Did the stone and sandpaper get the hawk pretty sharp?

It did work pretty good. I didn't want to take too much off cause it's my first time reshaping an edge. I used a rough stone to remove some material from behind the blade. Then I increased the angle at the edge. Then I used the sand paper to blend the compound edge into a convex, and remove the burr. I was really impressed. I actually got all my knives out and stropped them that way and was surprised how much sharper they were.
 
So I just wanted to say thanks a lot you guys, I just got done reading all 61 pages of this thread and by page 20 I stopped, surfed over to a new page and ordered my first trail hawk (by the way, my wife hates you guys for furthering my addiction to pointy things).

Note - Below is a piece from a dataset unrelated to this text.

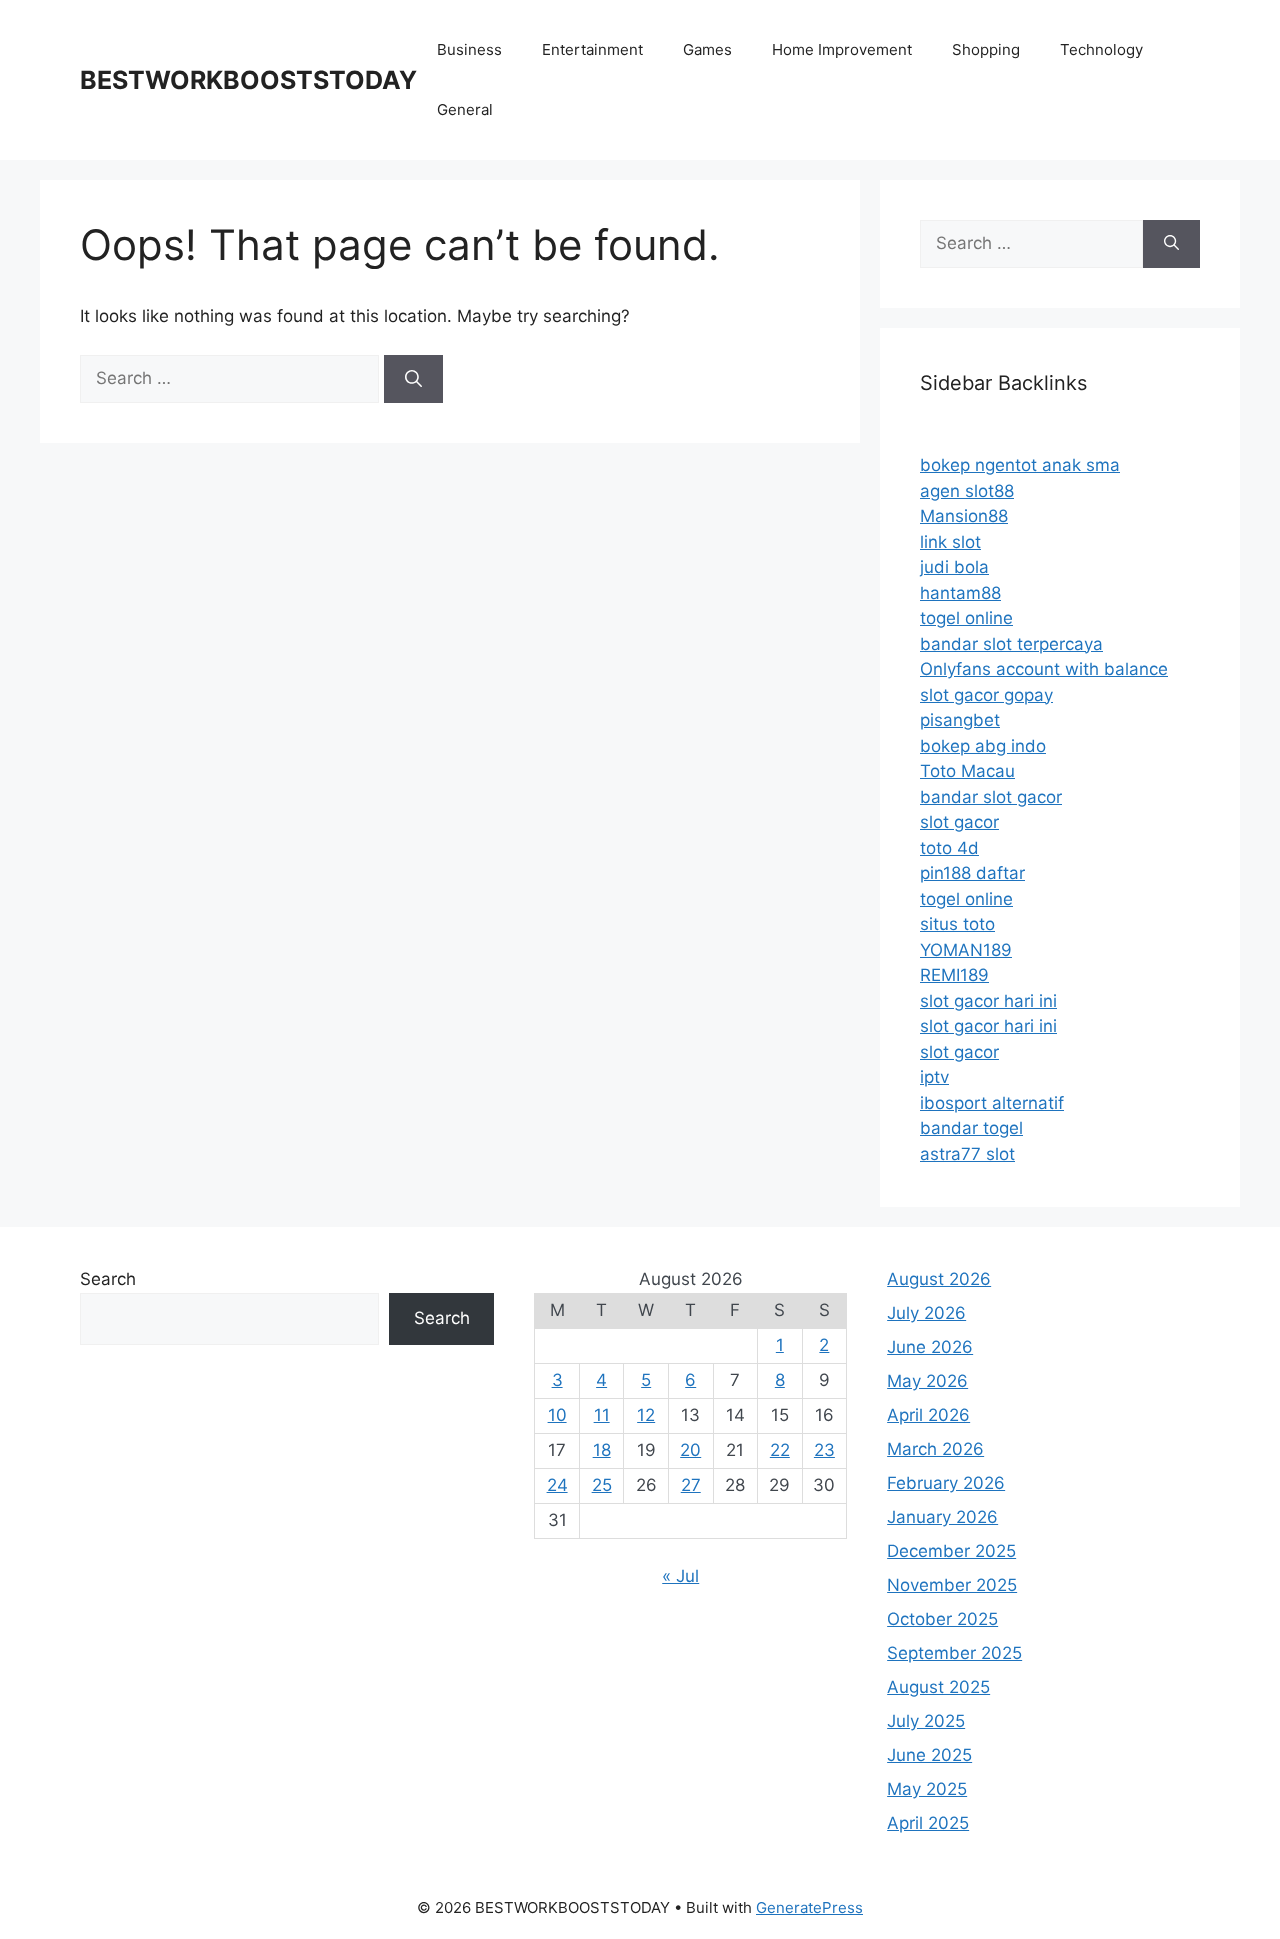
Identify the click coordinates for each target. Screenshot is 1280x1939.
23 (824, 1450)
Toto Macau (967, 771)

Anyways, this'll be my first hawk and I think I have a rough list of what I want to do with it, but I have a few questions for the mod gods before I begin.

1) I want to strip the head and force a patina, I think I'm settled on a vinegar patina because I like the looks of the natural grey-ish blue. Which vinegar works best (cider or white) and do I let the head boil with the vinegar or boil the vinegar, remove from heat then add the head? How long do I let it sit in the vinegar?

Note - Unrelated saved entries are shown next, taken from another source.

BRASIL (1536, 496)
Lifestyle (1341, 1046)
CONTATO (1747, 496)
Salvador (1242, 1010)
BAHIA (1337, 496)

2) I see the general consensus is to ditch the set screw and go with a proper friction fit. I want my head permanently attached, will a friction fit be able to do this? And if I understand the process correctly I just fit the haft to the head by sanding down the high spots until it fits snugly, then heat the head in the oven, drop the head on the haft and tap it into place until it fits snugly?

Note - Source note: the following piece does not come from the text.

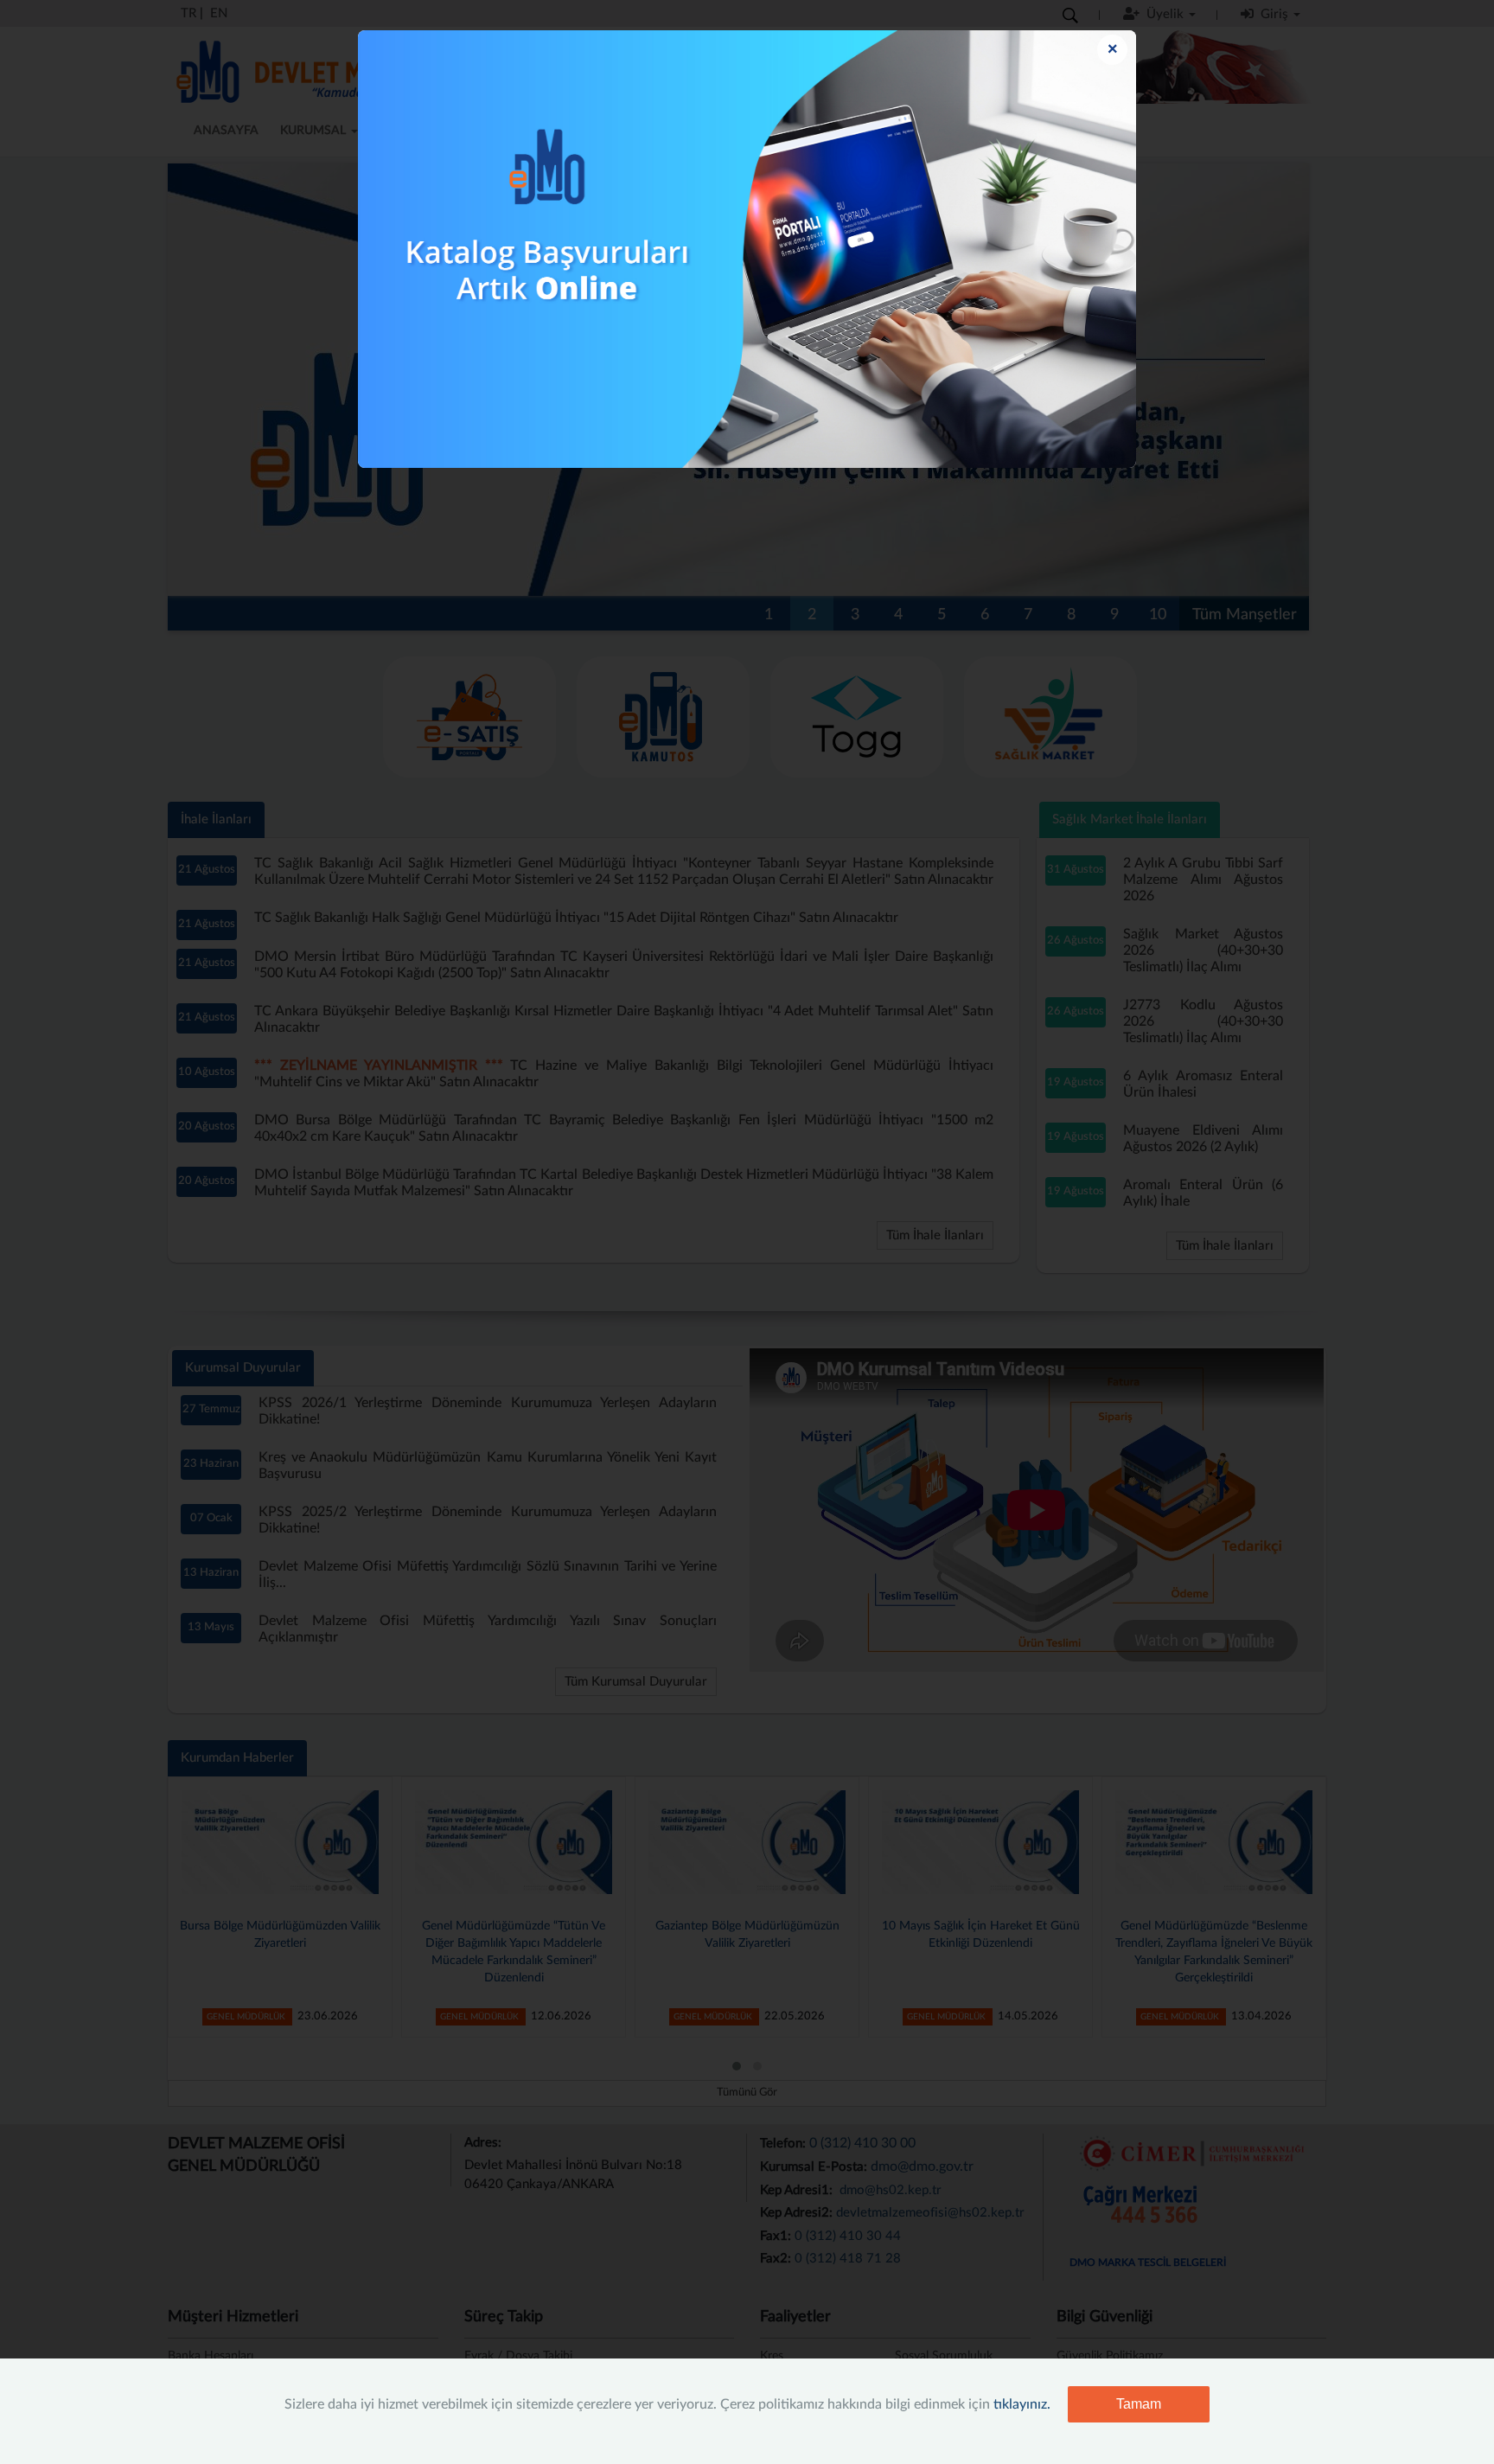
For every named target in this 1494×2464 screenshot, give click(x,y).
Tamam (1138, 2404)
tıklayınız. (1021, 2404)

Is my thought process correct on this?

Thanks again for all your help
 
Menace you can sand the haft down to help the fit but if I were you I'd at least use a rasp. As someone once put it you can use a spoon or a shovel to dig a hole.
 
My haft fit pretty good. Cold Steel drove it on there pretty good. The top of the eye actually shaved a bit of material up. So I took it off and sanded the high spots and the areas that were shaved up. I sanded the inside of the eye to smooth out the rough spots. I also sanded the sharp edge of the top of the eye to allow to wedge better and not cut in as it was driven on to the taper of the top of the haft. After I finished the haft I put a very healthy amount of BLO inside the eye and around the haft where the head sits. I figure it would soak in after I drove it on and maybe swell a hair and really lock it in. To drive it on I went to Lowes and they have 2 foot 1 1/2" PVC sections and I got a cap also. I just slid the head on, than put the pipe over the bottom of the haft and rested it on the bottom of the head give some healthy raps on the cap of the pipe, and the head doesn't seem like it's going anywhere.

With the head Menace I just soaked it in some white vinegar for about 24 hours. I think the acidity of white and red vinegars is really close so it doesn't really matter. As far as boiling I'm not sure. It make be faster that way, but I don't think it's necessary. Just make sure when your done that you wash it in hot water and soap. If you just wipe it off the air may cause some red rust. After I wash it I go over it with alcohol, and then a good coating of oil, or even the BLO.
 
Anyone tried sanding the heads with a fine grit flap wheel? Worth doing or better to do by hand?